Persistence, they say, is a virtue; and to that extent, Cameron’s determination to push ahead with his plans for reducing the number of MPs is at least consistent.  There is also a saying about discretion and valour, however, and he looks doomed to fail.

I rather suspect that his invitation to Plaid, SNP, DUP, SDLP and Green MPs to back his bill will fall on even stonier ground than his appeal to Labour and Lib Dem MPs to do so.  Indeed, there has surely to be significant doubt as to whether even his own troops will support him, especially some of those newly released to the back benches.
His core argument, repeated regularly, is that ‘all seats should be the same size with the same number of voters’; but that is not, of course, what he’s actually proposing.  Indeed, it would be silly for anyone to propose such a thing; constituencies can never be precisely equal in either size of voter numbers. 
There will always be a quota and a variation around that quota – all he’s really proposing is to reduce the extent of that variation around the quota.  But the extent to which one should allow variation will always be a matter of opinion.  Whether they should be within 5% or 10% or 15% is essentially an arbitrary decision.  What we can say, though, is that the smaller the allowed variation, the more arbitrary the resultant boundaries are likely to be, when compared to community links, history, etc.  And the proposals produced to date seem to confirm that.
I wouldn’t particularly defend the current level of variation, but neither am I enamoured of the proposed alternative.  What is being presented as some great issue of principle is really not that at all; it’s more of an Endian debate about the ‘right’ percentage figure, ignoring issues about community and relationships.
But ‘Endian’ debates occur a lot in politics, and it’s surprising how far politicians are prepared to go in pursuit of them.  That’s something else which Cameron is demonstrating well.


G Horton-Jones said...

The desire to link voter numbers to Mps has other agendas.
The concentration of population within 50 miles of London means that the majority of Mps will reflect the opinions etc of those residents. Parliament has always been wary of the power of London and its people.

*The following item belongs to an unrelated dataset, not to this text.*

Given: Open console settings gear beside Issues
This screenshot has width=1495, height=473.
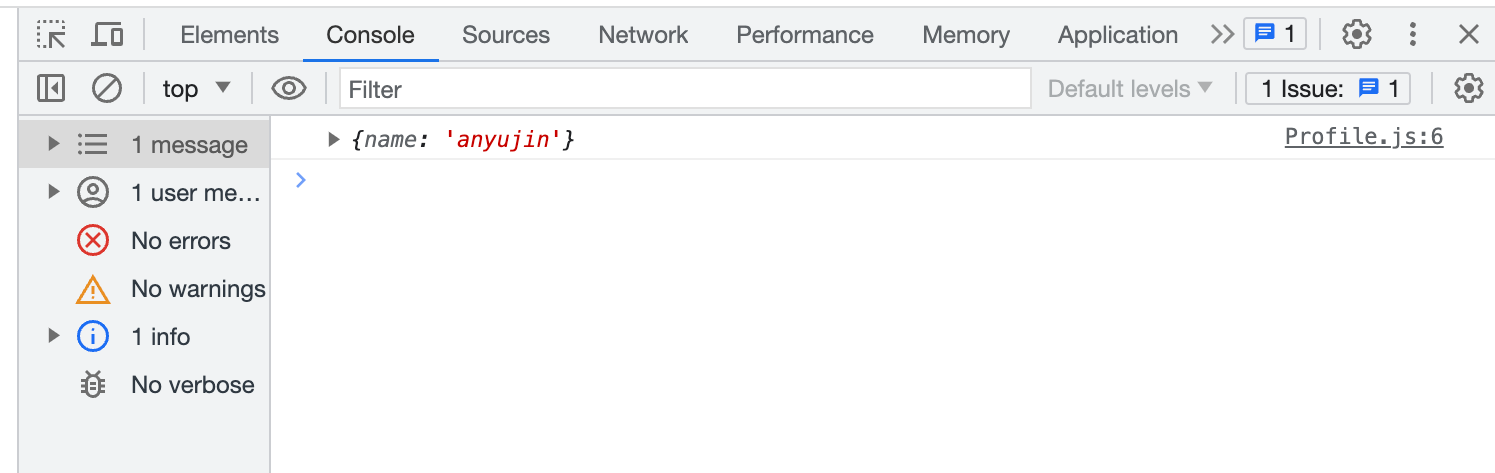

Given the projected rise in population in England in the forseeable future this polarisation will continue

By the same token in Wales Mps are
being further marginalised to and beyond the point of relevancy by this process

This is the endgame of Empire We should be honest enough to recognise it and move forward

G Horton-Jones said...

Should have been irrelevancy

Anonymous said...

Originally I didn't really mind the idea of a cut in the numbers of Welsh MPs. In fact I actively thought it was a good idea. But i'm very concerned by recent statements from the Tories, Gillan and also David Jones. They seem intent on punishing rather than empowering Wales.